- EXTRACT PROVIDED -
::::
Azure / azure-sdk-for-go

This repository is for active development of the Azure SDK for Go. For consumers of the SDK we recommend visiting our public developer docs at:
https://docs.microsoft.com/azure/developer/go/
MIT License
1.58k stars 815 forks source link

[azmetrics] Inconsistent Metric Values from azmetrics.QueryResources() with Batches of 4+ Resources #22757

Open zmoog opened 4 months ago

zmoog commented 4 months ago

Bug Report

Context

I am collecting metrics for 10 Microsoft.KeyVault/vaults.

What happened?

If I call azmetrics.QueryResources() with a batch of 1-3 resources, I get the same data points I see on Azure Portal.

However, I don't get the same values I see in Azure Portal if I try to get metrics values for the same resource in a batch request with 4+ resources.

For example, with a batch of 1-3 resources, I always get two time series values for each resource. Starting with batches of 4+ resources, the number of time series values in the response varies at each request (0-2).

In the following example, I collect the metrics values in two ways:

$ go run main.go                                                                                                                                                                                                                                         

Ready to go!
::::
- DATA EXTRACT -
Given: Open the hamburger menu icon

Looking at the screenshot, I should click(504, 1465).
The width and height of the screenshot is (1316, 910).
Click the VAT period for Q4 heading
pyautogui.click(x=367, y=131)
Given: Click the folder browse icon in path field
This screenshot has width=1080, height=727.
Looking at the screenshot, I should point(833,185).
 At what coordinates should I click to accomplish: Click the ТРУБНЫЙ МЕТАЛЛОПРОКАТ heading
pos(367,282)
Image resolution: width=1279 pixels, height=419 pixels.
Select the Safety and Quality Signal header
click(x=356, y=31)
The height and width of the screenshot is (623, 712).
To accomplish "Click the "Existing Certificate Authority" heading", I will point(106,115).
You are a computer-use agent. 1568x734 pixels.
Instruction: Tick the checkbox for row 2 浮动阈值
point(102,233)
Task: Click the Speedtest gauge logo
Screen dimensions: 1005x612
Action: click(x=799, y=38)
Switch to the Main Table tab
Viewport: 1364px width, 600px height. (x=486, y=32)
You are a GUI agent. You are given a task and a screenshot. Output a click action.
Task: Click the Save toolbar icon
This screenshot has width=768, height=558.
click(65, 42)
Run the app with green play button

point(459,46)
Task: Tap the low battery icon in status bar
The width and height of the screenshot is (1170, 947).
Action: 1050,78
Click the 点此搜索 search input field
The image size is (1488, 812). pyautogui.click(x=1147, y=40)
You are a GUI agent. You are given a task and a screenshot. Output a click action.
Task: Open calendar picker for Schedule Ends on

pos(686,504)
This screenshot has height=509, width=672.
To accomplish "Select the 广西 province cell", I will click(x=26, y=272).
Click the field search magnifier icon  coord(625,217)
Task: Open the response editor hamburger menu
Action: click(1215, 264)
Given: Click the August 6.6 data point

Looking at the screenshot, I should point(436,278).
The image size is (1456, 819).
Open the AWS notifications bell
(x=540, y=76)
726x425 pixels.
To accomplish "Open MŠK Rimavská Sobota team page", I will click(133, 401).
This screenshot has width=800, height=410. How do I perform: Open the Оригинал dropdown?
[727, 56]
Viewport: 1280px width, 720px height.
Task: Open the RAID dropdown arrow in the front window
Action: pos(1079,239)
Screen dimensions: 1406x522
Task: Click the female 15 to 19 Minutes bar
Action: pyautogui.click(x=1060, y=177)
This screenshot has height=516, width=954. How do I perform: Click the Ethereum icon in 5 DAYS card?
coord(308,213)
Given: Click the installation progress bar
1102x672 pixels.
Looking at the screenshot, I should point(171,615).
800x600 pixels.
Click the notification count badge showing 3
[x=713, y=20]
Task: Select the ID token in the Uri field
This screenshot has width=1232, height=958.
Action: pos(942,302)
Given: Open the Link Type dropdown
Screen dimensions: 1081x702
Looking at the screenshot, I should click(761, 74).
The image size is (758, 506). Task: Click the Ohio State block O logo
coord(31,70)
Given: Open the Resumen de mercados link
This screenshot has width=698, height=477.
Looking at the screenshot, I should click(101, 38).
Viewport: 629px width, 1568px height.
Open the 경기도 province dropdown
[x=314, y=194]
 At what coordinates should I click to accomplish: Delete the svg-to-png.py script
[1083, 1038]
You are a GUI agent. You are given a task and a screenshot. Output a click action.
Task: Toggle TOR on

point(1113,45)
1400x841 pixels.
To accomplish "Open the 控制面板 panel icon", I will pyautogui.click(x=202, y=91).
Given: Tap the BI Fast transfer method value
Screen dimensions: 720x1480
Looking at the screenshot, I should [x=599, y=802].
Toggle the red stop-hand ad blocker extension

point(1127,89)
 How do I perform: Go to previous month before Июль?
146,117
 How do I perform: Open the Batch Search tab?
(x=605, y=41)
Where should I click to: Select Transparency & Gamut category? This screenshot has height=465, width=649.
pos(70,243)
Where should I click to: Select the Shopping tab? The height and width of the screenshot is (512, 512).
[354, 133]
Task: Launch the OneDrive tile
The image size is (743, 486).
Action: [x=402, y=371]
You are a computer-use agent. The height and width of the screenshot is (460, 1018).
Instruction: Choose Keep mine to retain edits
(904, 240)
::::
- DIRECTIVE A -
In the bug report, how many Microsoft.KeyVault/vaults are having their metrics collected?
- DIRECTIVE B -
Write out the stretch of the bug report from "What happened?" through "with 4+ resources.", word for word.

- COMPLETE RESPONSE A -
10

- COMPLETE RESPONSE B -
What happened?

If I call azmetrics.QueryResources() with a batch of 1-3 resources, I get the same data points I see on Azure Portal.

However, I don't get the same values I see in Azure Portal if I try to get metrics values for the same resource in a batch request with 4+ resources.